Screenshot grounding data
####

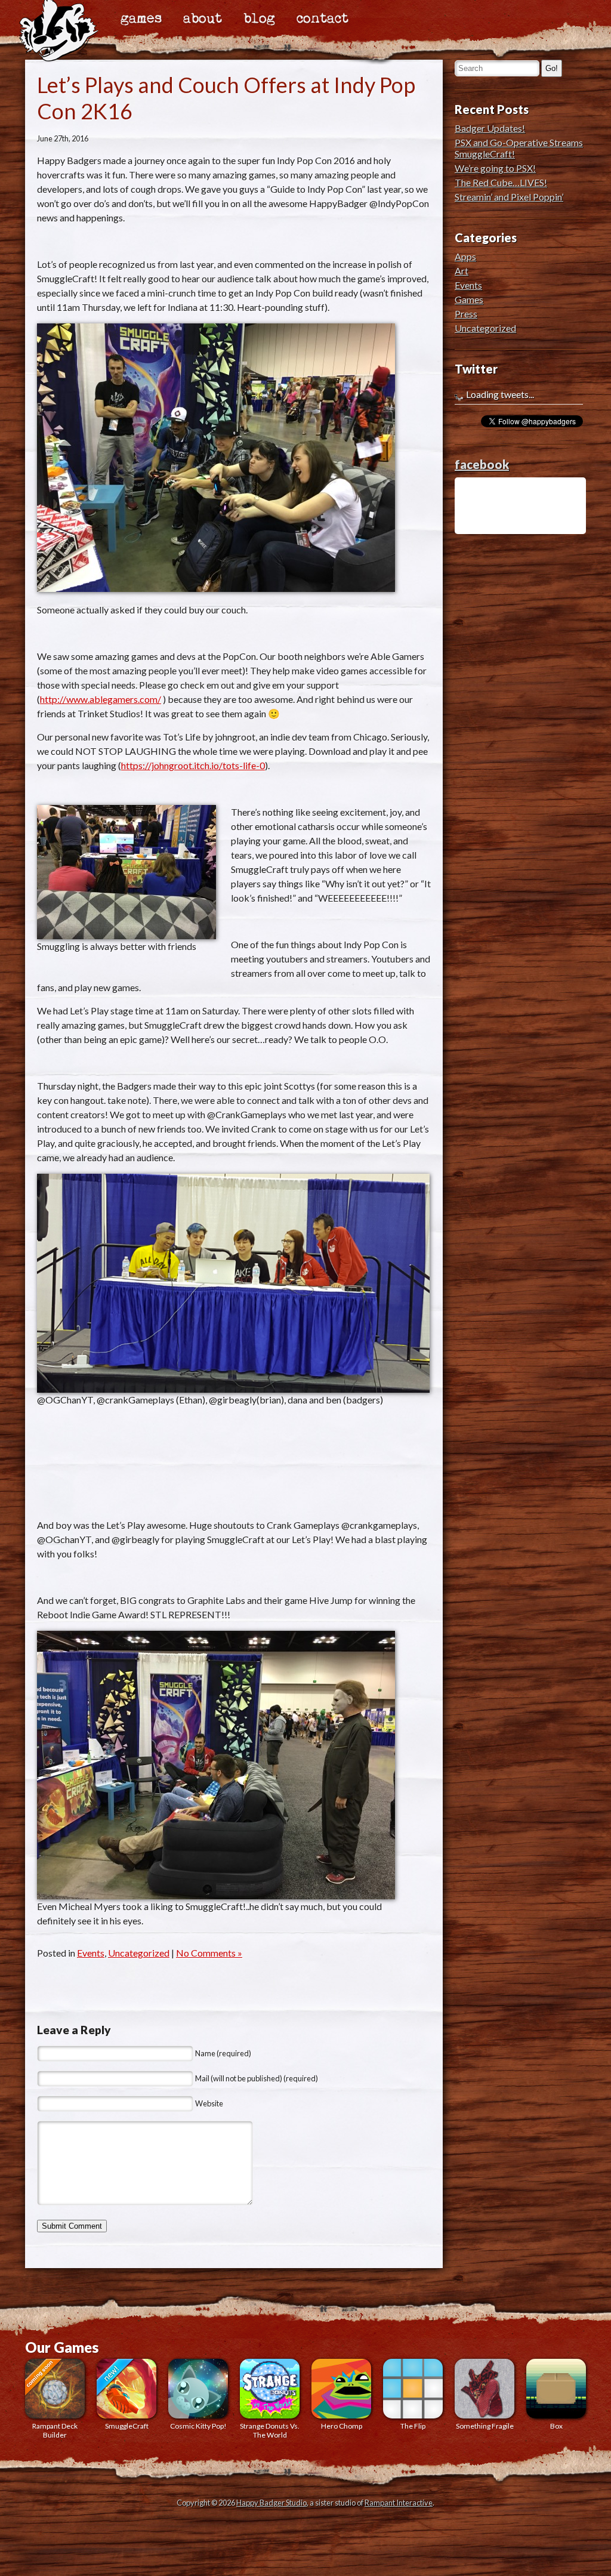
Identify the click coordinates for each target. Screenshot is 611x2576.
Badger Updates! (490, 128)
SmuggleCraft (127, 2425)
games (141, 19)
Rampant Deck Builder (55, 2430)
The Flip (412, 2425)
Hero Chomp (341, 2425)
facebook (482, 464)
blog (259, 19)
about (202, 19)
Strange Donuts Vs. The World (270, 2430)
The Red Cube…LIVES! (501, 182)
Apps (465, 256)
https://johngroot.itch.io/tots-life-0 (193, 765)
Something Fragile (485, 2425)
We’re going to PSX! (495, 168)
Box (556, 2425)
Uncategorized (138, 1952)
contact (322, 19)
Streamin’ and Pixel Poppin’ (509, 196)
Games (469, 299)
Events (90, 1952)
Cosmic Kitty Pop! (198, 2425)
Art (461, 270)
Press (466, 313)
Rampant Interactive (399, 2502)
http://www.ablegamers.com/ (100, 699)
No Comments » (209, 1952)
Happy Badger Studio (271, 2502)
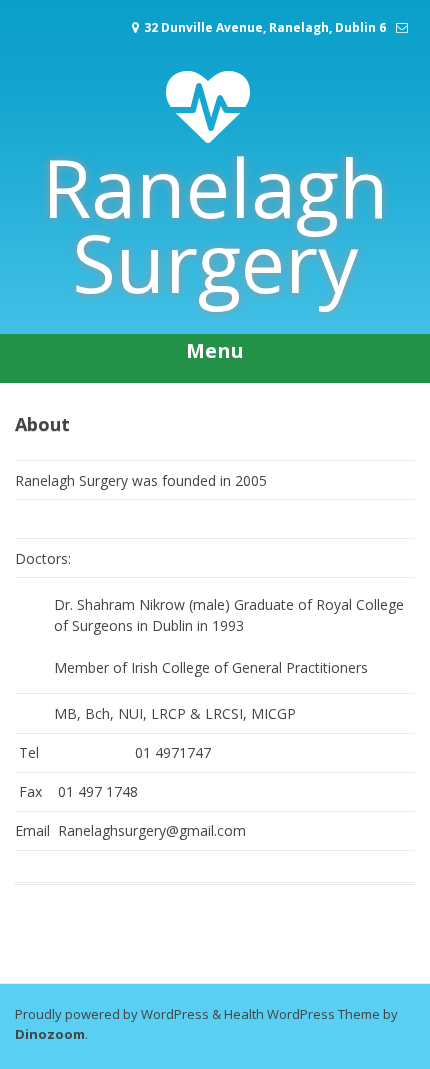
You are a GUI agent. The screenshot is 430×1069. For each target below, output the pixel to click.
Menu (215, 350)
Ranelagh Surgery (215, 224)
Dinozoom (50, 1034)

####

§ Exercise prompt
Above are records with pictures; repeat them exactly, but without the pictures.

§ Output
Identify the click coordinates for each target. Screenshot is 611x2576.
Badger Updates! (490, 128)
SmuggleCraft (127, 2425)
games (141, 19)
Rampant Deck Builder (55, 2430)
The Flip (412, 2425)
Hero Chomp (341, 2425)
facebook (482, 464)
blog (259, 19)
about (202, 19)
Strange Donuts Vs. The World (270, 2430)
The Red Cube…LIVES! (501, 182)
Apps (465, 256)
https://johngroot.itch.io/tots-life-0 (193, 765)
Something Fragile (485, 2425)
We’re going to PSX! (495, 168)
Box (556, 2425)
Uncategorized (138, 1952)
contact (322, 19)
Streamin’ and Pixel Poppin’ (509, 196)
Games (469, 299)
Events (90, 1952)
Cosmic Kitty Pop! (198, 2425)
Art (461, 270)
Press (466, 313)
Rampant Interactive (399, 2502)
http://www.ablegamers.com/ (100, 699)
No Comments » (209, 1952)
Happy Badger Studio (271, 2502)
You are a GUI agent. The screenshot is 430×1069. For each target below, output the pixel to click.
Menu (215, 350)
Ranelagh Surgery (215, 224)
Dinozoom (50, 1034)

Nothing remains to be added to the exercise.